In [2]:
import numpy as np
import scipy.io as sio
import sklearn.metrics as metrics
from skimage.feature import hog
from sklearn.svm import LinearSVC
import matplotlib.pyplot as plt

In [3]:
from fea_util import *

#################################################################################
###################### step 0:      loading data   ############################
#################################################################################
train_data, train_label, test_data, test_label = get_data()

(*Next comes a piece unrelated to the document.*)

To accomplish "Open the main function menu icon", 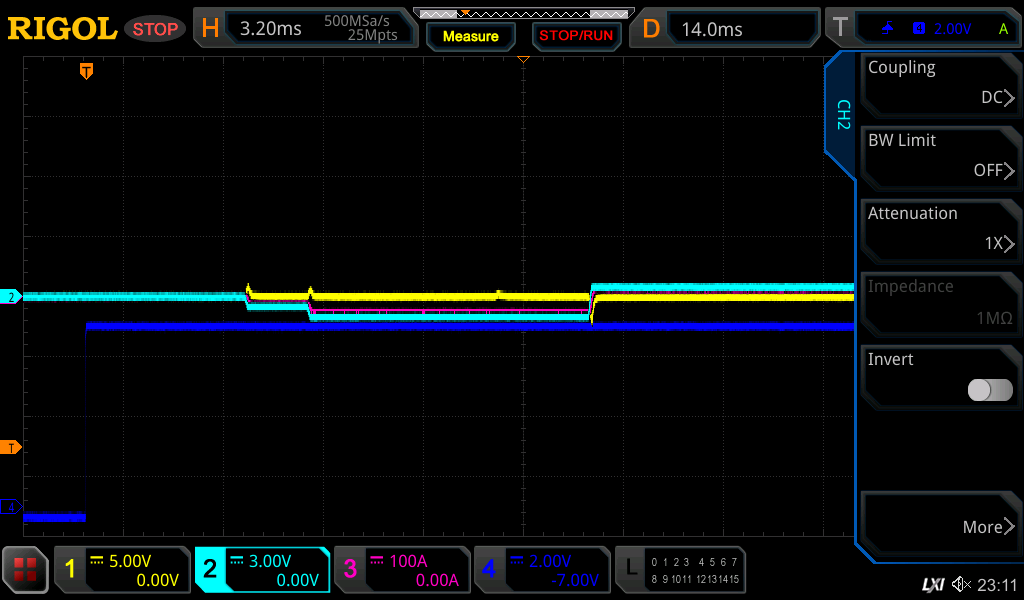I will [x=25, y=570].
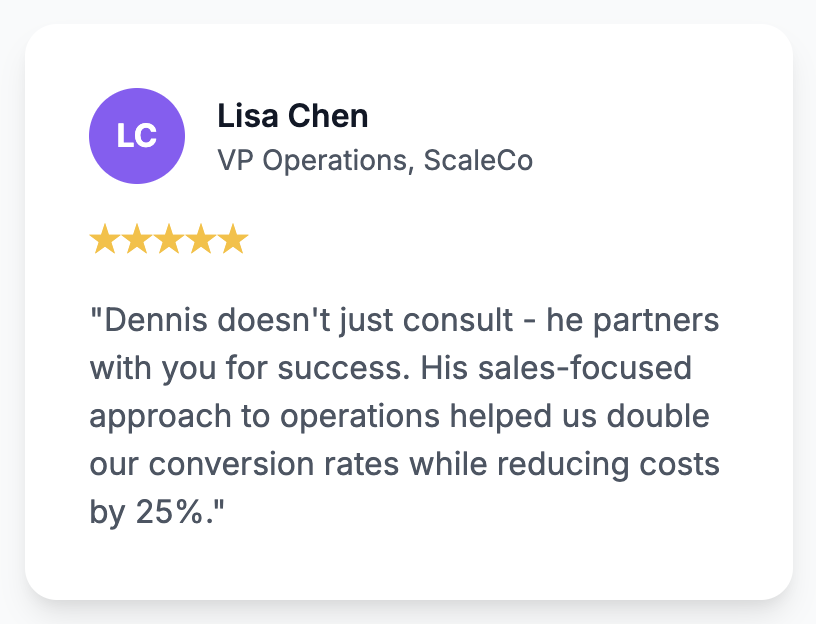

#################################################################################
###################### step 1:      extract feature histograms   ################
#################################################################################

# set parameters for HOG 

orient = 9
pix_per_cell = 8
cell_per_block = 2

train_hog_feature, test_hog_feature = get_hog_feature(train_data, test_data, orient, pix_per_cell, cell_per_block)
train_hog_feature = np.array(train_hog_feature)
test_hog_feature = np.array(test_hog_feature)
train_hog_feature = train_hog_feature.reshape(len(train_label), -1)
test_hog_feature = test_hog_feature.reshape(len(test_hog_feature), -1)

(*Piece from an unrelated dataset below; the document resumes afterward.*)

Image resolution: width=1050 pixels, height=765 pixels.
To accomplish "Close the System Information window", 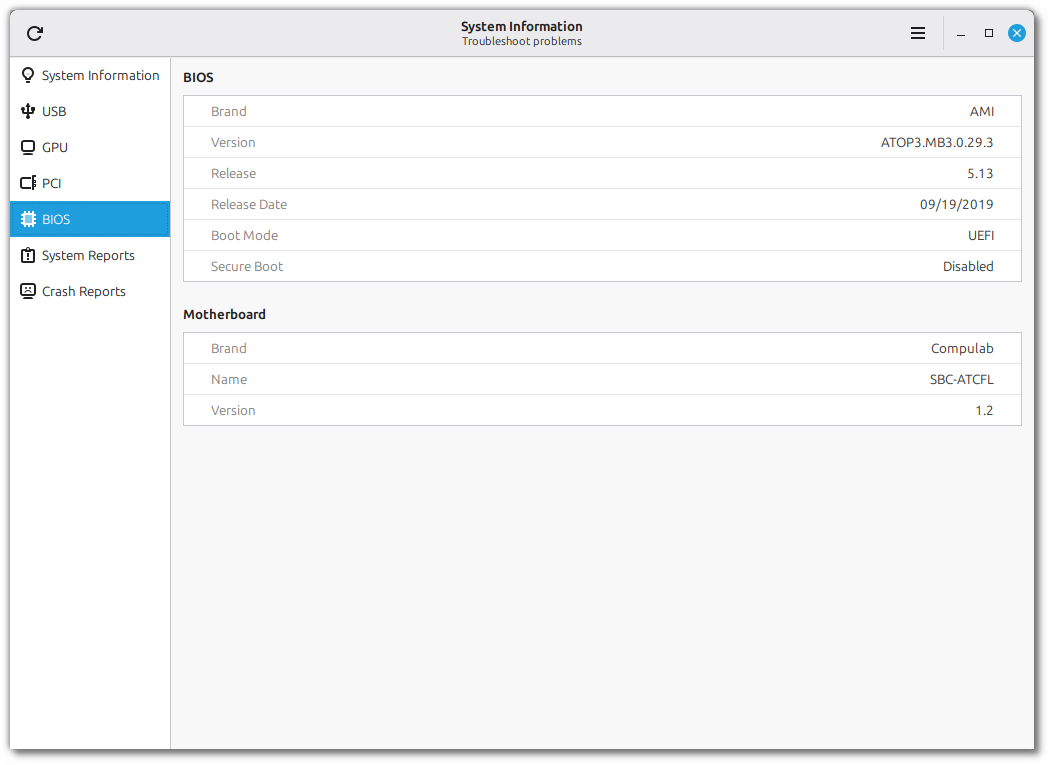I will click(1017, 33).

print(train_hog_feature.shape)
print(test_hog_feature.shape)

C:\Users\asiaynrf\AppData\Local\Continuum\anaconda3\envs\tensorflowpy36\lib\site-packages\skimage\feature\_hog.py:150: skimage_deprecation: Default value of `block_norm`==`L1` is deprecated and will be changed to `L2-Hys` in v0.15. To supress this message specify explicitly the normalization method.
  skimage_deprecation)
C:\Users\asiaynrf\AppData\Local\Continuum\anaconda3\envs\tensorflowpy36\lib\site-packages\skimage\feature\_hog.py:248: skimage_deprecation: Argument `visualise` is deprecated and will be changed to `visualize` in v0.16
  'be changed to `visualize` in v0.16', skimage_deprecation)


(10262, 1764)
(1292, 1764)


### Understanding the original data
The original a batch data is (10262 x 64 x 64) dimensional tensor expressed in numpy array, where the number of columns, (10262), indicates the number of sample data. As stated in the dataset, the row vector, (1764) represents an hog of the image of 64x64 pixels. Since this project is going to use CNN for the classification tasks, the row vector, (1764), is not an appropriate form of image data to feed. In order to feed an image data into a CNN model, the dimension of the tensor representing an image data should be either (width x height x num_channel) or (num_channel x width x height). It depends on your choice (check out the tensorflow conv2d). In this particular project, I am going to use the dimension of the first choice because the default choice in tensorflow's CNN operation is so.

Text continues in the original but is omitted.